- Work instruction -
A single number is expected: the count of lines in the records below that contain "Toggle".

-=-=-

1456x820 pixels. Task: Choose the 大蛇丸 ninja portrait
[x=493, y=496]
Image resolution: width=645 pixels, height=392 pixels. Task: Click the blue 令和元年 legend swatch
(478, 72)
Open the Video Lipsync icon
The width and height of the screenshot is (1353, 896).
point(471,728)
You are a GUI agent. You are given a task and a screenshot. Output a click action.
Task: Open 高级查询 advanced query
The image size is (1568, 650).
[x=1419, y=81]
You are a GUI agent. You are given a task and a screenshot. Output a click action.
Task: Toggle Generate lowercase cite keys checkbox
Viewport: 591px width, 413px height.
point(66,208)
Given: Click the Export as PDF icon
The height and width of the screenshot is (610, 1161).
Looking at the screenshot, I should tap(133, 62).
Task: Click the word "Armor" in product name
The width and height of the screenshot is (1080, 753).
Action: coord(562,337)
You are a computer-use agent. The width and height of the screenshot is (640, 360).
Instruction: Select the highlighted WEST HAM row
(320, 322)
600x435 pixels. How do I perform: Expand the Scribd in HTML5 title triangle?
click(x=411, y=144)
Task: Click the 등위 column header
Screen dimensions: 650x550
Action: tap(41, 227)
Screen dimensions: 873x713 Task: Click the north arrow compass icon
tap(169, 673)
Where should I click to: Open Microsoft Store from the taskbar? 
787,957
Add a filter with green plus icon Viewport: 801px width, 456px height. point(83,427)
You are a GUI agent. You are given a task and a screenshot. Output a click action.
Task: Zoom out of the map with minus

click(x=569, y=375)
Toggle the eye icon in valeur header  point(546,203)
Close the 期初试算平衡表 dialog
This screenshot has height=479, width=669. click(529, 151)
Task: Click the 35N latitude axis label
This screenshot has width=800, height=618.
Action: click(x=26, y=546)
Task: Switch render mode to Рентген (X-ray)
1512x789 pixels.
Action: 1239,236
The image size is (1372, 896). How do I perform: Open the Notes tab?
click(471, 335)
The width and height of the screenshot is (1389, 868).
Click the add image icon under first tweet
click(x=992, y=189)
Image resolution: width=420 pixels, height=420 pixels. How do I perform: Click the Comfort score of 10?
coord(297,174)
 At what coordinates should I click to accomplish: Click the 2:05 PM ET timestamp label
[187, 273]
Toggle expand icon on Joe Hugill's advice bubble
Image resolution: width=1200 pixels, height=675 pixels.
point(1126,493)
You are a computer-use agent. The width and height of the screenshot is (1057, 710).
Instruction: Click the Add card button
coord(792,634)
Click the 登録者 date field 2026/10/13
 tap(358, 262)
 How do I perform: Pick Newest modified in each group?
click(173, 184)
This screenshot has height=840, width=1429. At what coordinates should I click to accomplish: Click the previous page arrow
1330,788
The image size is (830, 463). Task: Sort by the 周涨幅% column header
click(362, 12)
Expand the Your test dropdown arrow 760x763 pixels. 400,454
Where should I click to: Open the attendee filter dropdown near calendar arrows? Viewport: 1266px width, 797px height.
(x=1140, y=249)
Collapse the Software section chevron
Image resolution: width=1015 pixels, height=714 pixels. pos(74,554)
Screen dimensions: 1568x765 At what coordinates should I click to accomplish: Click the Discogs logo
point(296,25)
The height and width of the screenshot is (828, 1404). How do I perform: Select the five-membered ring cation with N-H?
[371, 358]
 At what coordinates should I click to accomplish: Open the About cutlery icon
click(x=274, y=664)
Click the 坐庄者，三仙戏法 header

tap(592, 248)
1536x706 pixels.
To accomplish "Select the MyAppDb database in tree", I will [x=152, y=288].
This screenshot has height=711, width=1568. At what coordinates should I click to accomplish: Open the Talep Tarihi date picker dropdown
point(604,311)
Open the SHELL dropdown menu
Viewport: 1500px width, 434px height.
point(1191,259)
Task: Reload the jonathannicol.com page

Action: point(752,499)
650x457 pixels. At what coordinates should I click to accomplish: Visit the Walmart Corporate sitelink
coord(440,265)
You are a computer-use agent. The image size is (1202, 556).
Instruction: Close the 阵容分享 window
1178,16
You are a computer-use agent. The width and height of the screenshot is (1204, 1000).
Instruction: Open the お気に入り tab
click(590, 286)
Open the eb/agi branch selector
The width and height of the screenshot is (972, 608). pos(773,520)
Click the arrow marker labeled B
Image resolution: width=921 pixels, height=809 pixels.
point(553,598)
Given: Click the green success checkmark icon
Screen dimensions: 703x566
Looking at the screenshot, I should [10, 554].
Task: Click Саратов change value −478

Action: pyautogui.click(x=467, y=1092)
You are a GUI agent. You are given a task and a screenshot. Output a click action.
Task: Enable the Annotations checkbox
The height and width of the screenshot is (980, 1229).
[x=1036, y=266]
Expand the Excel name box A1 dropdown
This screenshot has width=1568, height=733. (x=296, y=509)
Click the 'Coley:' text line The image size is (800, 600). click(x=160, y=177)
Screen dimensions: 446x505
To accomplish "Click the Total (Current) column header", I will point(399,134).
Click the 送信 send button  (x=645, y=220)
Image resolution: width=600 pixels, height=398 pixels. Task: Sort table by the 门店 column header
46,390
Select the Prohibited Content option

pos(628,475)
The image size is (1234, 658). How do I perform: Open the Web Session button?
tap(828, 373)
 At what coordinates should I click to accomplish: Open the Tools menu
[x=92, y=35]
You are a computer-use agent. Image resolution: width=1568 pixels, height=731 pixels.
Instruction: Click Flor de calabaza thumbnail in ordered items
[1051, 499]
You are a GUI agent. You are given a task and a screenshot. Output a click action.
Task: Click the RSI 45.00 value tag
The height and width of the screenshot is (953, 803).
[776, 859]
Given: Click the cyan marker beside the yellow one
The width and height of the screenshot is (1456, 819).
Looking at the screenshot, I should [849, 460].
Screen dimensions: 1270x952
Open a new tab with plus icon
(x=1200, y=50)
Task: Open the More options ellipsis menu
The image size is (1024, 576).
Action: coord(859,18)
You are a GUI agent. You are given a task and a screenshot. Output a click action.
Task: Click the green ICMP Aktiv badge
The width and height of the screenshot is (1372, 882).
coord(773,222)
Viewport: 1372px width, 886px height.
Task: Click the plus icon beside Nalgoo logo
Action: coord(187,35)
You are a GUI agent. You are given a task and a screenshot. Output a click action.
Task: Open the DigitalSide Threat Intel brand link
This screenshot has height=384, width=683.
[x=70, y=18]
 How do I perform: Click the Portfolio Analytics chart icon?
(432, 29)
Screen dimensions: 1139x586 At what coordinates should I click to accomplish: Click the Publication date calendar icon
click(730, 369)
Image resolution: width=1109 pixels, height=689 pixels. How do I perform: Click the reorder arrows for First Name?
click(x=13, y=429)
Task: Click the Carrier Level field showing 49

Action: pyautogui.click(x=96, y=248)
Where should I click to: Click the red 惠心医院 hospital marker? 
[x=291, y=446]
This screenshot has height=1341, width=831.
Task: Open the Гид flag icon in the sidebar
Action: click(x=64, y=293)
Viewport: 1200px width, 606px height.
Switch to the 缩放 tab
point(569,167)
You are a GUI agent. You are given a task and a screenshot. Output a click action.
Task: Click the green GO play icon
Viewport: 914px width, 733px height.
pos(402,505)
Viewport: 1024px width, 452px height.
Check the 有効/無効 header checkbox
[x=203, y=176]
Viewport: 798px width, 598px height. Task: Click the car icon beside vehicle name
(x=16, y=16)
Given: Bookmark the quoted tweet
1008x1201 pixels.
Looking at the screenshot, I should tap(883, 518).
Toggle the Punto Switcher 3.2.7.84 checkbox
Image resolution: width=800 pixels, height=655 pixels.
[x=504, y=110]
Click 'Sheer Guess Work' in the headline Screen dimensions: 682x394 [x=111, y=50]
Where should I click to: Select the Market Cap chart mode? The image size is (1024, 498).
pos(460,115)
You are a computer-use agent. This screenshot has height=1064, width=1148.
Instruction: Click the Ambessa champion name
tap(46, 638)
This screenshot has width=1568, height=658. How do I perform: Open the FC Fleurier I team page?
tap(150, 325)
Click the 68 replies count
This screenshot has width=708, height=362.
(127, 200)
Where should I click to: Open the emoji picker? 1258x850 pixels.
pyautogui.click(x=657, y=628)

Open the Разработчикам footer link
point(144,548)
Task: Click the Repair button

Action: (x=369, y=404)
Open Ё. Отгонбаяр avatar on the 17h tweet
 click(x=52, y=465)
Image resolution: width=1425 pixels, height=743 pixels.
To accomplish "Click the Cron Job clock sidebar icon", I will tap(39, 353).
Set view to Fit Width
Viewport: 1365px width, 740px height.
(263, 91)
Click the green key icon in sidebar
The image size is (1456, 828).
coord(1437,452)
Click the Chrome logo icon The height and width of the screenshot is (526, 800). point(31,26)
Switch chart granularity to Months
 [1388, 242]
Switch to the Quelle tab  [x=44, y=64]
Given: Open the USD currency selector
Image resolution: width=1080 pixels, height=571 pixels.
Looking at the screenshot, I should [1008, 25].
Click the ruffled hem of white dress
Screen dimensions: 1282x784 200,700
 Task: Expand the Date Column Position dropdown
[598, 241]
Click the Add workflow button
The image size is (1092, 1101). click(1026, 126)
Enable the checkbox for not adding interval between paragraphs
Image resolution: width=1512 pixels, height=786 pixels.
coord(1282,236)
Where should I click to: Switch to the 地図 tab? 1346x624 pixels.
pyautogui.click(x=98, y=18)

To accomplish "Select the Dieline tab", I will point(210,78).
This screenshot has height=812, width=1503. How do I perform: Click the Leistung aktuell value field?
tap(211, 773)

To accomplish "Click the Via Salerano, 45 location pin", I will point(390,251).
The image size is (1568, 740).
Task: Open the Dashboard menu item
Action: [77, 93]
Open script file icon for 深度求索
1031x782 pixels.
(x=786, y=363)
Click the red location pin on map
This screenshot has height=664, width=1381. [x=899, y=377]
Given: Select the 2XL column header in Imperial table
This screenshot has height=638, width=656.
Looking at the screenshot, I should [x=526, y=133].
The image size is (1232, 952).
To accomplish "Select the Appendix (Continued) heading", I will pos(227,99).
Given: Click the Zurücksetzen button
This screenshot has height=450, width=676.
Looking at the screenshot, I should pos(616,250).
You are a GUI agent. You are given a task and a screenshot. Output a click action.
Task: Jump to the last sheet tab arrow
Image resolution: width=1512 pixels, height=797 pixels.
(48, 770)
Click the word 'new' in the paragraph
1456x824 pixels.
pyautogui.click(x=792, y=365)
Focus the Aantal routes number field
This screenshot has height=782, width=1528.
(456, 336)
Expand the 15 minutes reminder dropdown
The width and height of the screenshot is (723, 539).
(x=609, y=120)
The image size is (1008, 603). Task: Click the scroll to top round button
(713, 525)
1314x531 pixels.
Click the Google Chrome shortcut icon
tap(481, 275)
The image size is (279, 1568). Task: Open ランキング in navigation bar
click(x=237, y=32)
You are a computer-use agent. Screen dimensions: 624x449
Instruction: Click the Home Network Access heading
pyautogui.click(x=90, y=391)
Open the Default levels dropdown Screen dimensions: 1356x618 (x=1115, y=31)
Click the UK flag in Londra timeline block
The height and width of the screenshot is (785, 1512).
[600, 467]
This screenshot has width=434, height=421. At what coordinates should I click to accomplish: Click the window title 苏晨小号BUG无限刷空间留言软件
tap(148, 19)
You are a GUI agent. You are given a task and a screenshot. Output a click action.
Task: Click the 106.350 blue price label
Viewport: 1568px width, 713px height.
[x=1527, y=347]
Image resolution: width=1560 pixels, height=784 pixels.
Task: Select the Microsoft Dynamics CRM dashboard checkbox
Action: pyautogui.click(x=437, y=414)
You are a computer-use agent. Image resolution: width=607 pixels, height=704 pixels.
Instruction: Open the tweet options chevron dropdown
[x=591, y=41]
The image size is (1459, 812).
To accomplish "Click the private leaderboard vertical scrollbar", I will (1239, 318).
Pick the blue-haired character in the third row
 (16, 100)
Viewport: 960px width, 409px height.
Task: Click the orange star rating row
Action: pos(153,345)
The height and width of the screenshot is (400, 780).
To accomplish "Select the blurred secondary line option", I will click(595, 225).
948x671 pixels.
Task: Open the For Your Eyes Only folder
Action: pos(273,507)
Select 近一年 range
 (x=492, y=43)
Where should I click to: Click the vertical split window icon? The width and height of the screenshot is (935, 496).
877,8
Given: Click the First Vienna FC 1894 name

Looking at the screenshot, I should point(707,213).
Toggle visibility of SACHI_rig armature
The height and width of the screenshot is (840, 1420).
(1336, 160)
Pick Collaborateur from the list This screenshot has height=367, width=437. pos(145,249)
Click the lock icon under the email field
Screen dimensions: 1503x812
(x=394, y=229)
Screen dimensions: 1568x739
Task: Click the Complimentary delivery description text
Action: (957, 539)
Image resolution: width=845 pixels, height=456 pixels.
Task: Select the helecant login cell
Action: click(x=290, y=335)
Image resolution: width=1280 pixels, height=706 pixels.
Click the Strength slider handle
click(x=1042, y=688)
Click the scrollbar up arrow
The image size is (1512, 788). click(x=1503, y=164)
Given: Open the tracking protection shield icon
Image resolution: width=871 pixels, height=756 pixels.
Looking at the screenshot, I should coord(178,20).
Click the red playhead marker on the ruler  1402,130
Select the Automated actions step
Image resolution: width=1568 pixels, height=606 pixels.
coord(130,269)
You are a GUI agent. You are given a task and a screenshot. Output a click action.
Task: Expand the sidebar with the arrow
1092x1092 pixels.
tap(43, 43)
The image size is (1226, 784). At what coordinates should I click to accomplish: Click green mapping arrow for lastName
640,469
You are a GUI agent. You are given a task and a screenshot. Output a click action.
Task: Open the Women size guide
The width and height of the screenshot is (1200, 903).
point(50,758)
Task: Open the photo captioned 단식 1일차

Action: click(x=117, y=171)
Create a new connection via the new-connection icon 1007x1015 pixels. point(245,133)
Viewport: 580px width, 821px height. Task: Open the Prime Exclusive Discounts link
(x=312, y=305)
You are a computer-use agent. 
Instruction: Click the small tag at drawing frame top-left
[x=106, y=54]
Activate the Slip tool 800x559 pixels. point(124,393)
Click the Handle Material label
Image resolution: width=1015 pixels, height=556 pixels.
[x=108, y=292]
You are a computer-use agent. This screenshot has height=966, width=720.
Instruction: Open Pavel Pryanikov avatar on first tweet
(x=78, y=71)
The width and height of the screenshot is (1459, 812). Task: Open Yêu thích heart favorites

-=-=-

- Output for this exercise -
5